We like debate. In fact, when it comes to health and nutrition we think it’s absolutely vital to talk candidly about what’s good and what’s not.
Of course, a lot of that is subject to opinion – one guru’s cure is another guru’s poison – but there are a couple of things that are inarguable fact which have become bedrocks for us at the Love Taste Co.
Not only do we pick the best fruit and vegetables available, we freeze them instantly – locking in the beneficial vitamins and nutrients so that when you pop our sachets into your blender you know you’re getting the best health kick imaginable.
There will always be a fresh v frozen debate, yet leading independent studies have found that frozen fruit and vegetables can be healthier, with higher levels of vitamins and cancer fighting antioxidants, than leafy ‘fresh’ produce.
In two out of three cases frozen fruit and vegetables scored better on antioxidant-type compounds – including Vitamin C, polyphenols, anthocyanins, lutein and beta-carotene.
Consumption of these anti-oxidant compounds is considered beneficial in preventing cancer and supporting the working of the body, brain, skin and eyes.
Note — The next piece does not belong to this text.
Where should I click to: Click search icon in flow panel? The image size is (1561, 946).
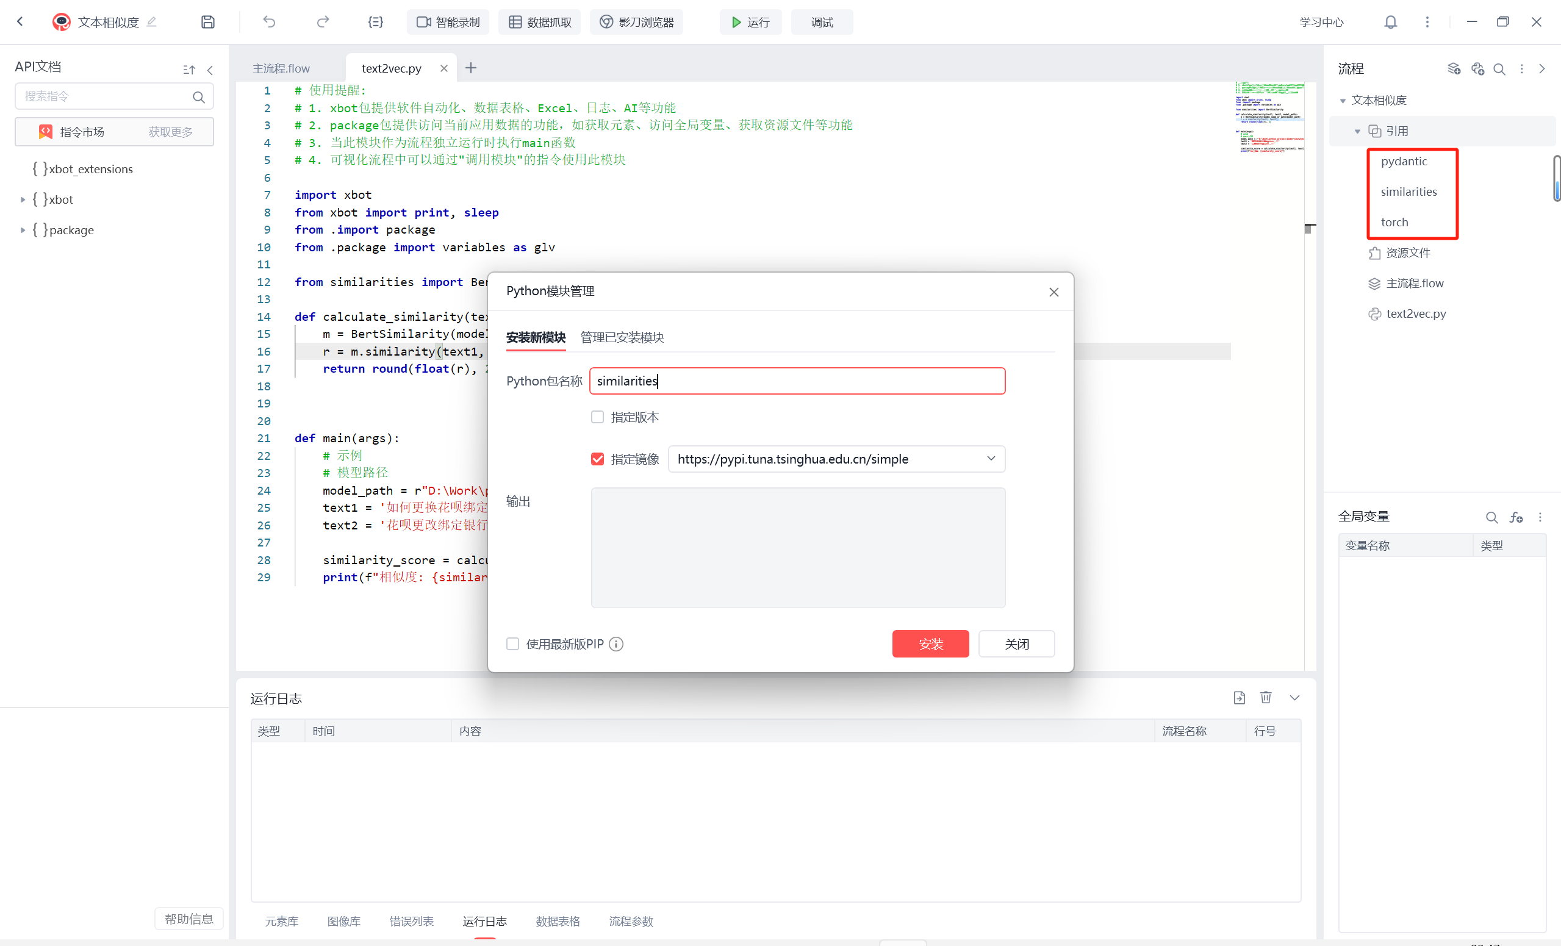click(1499, 69)
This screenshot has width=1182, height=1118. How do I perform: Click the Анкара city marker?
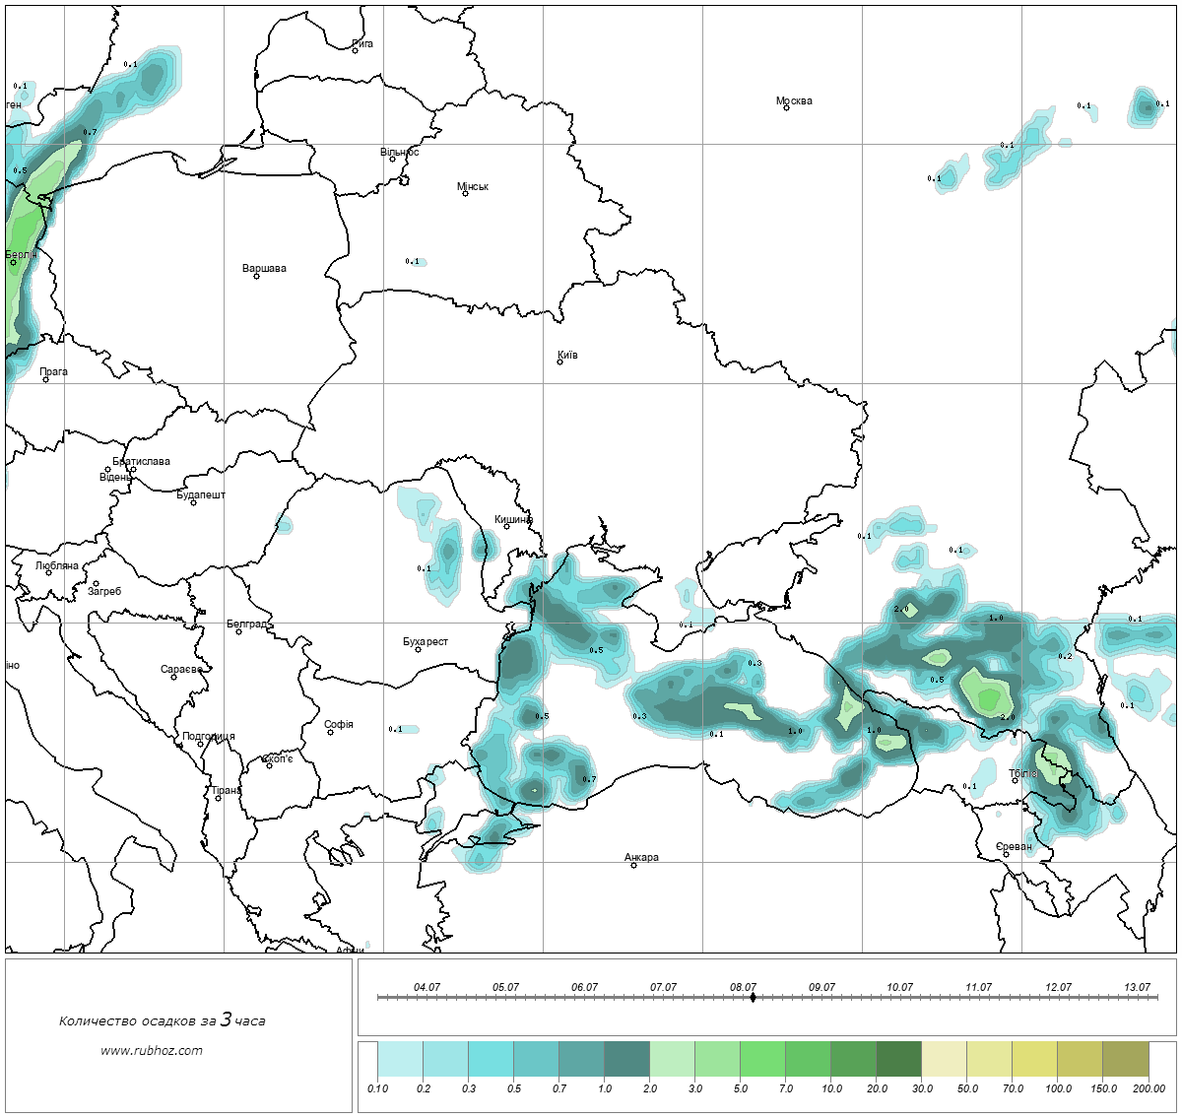[x=633, y=865]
Now we’e not saying that just-picked-fresh is bad for you. Not at all. It’s just that most of us, unless you’re growing your own, aren’t able to buy that. You see, supermarkets have become masters of theatre; that fine mist spray giving that ‘just picked’ look when the reality is that most of the produce has been sitting in storage for weeks.
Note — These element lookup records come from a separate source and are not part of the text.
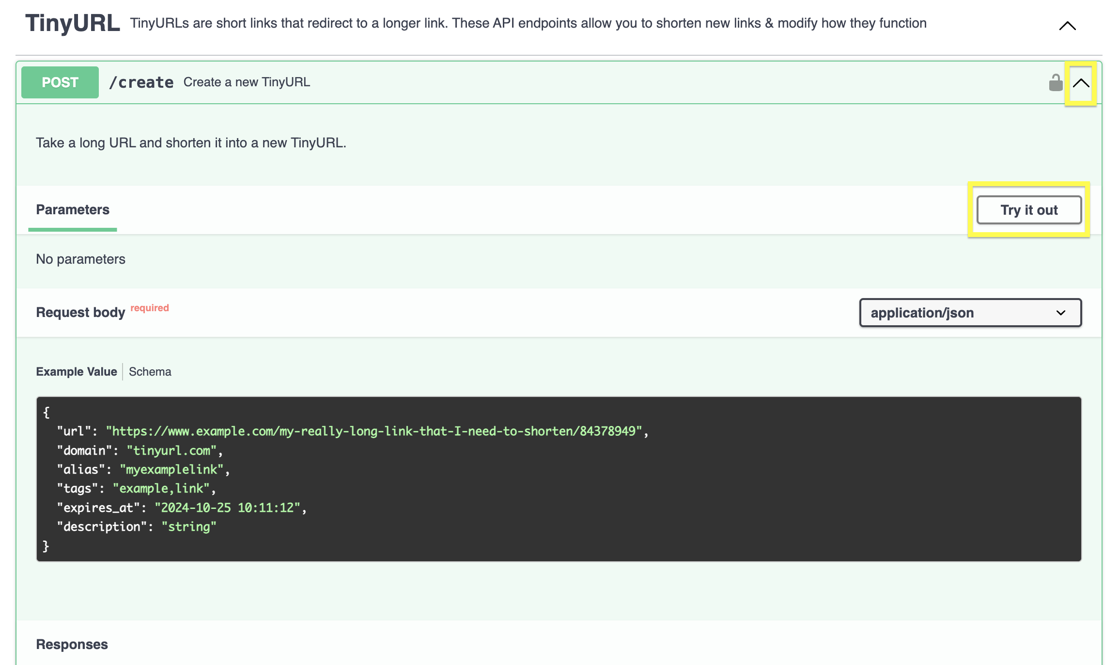Click the Responses section heading
The height and width of the screenshot is (665, 1119).
(72, 644)
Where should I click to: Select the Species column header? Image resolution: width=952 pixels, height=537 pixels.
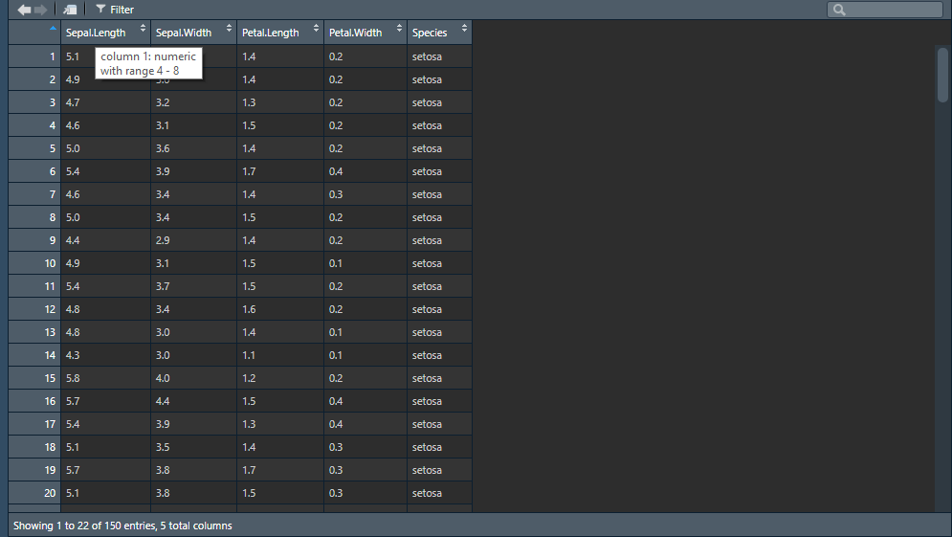(430, 33)
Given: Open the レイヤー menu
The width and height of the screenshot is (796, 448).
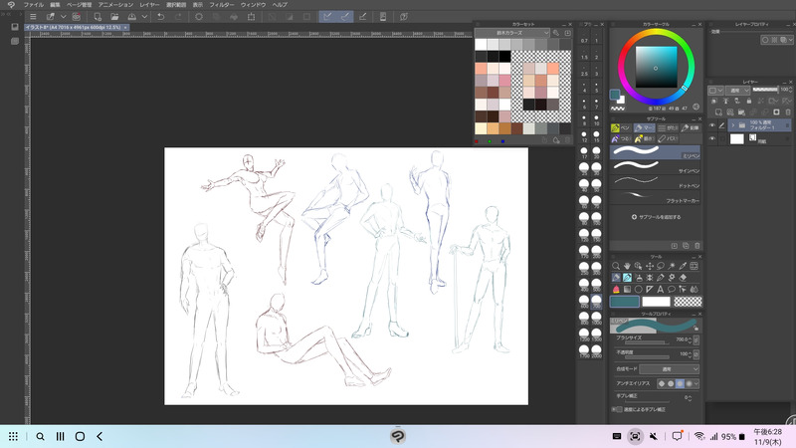Looking at the screenshot, I should [x=149, y=5].
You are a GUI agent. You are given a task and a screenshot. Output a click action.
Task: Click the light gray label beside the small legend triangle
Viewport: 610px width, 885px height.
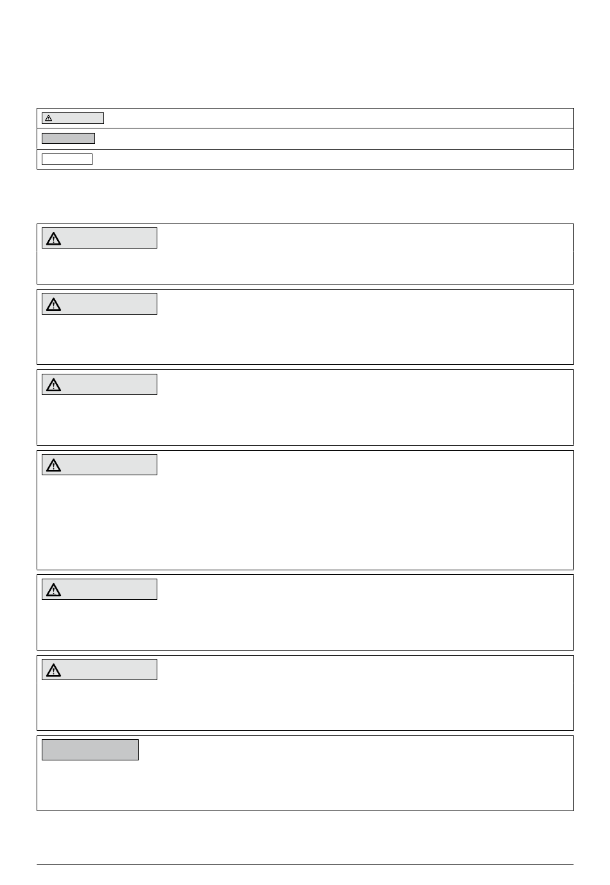point(78,118)
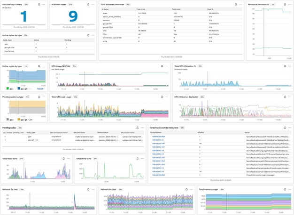
Task: Click bell icon on Total allocated resources panel
Action: [x=236, y=4]
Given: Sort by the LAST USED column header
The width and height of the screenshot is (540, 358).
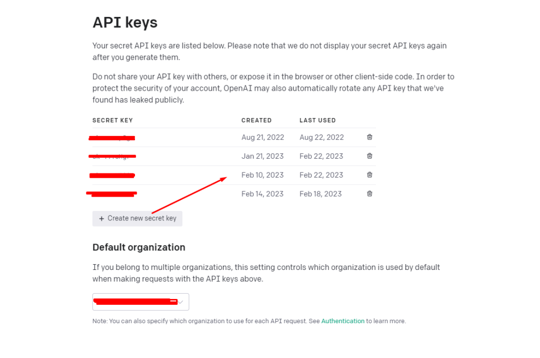Looking at the screenshot, I should pyautogui.click(x=317, y=120).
Over time, the fruit and veg gradually deteriorates, inevitably losing some of the nutrients associated with leafy greens and fruit.
By contrast, vegetables and fruit sold in the frozen cabinets are frozen immediately after harvest and so retain higher levels of vitamins and antioxidants until they are eaten.
Two teams, one from Leatherhead Food Research and another from the University of Chester, carried out 40 tests to measure nutrient levels in produce which had been sitting in a fridge for three days versus the frozen equivalent.
Leatherhead’s Dr Rachel Burch, said: ‘We must disregard the mistaken opinion that ‘fresh’ food is always better for us than frozen food.
‘These results demonstrate that frozen can be nutritionally comparable to ‘fresh’ produce.’
This isn’t all about health and taste though. Our frozen sachets of fruit and vegetables offer consumers the chance to create all manner of great recipes and snacks.
Importantly, the fact it’s frozen gives you a big tick in the convenience box. You may start with good intentions at the beginning of the week but how many of our fruit bowls become tired and sad by the weekend? A lot. And it’s not likely to inspire you to make something, is it. Our frozen sachets are always on hand – whether at home or in a cafe – enabling you to have great quality fruit and veg each and every day of the week.
We think that’s something to shout about.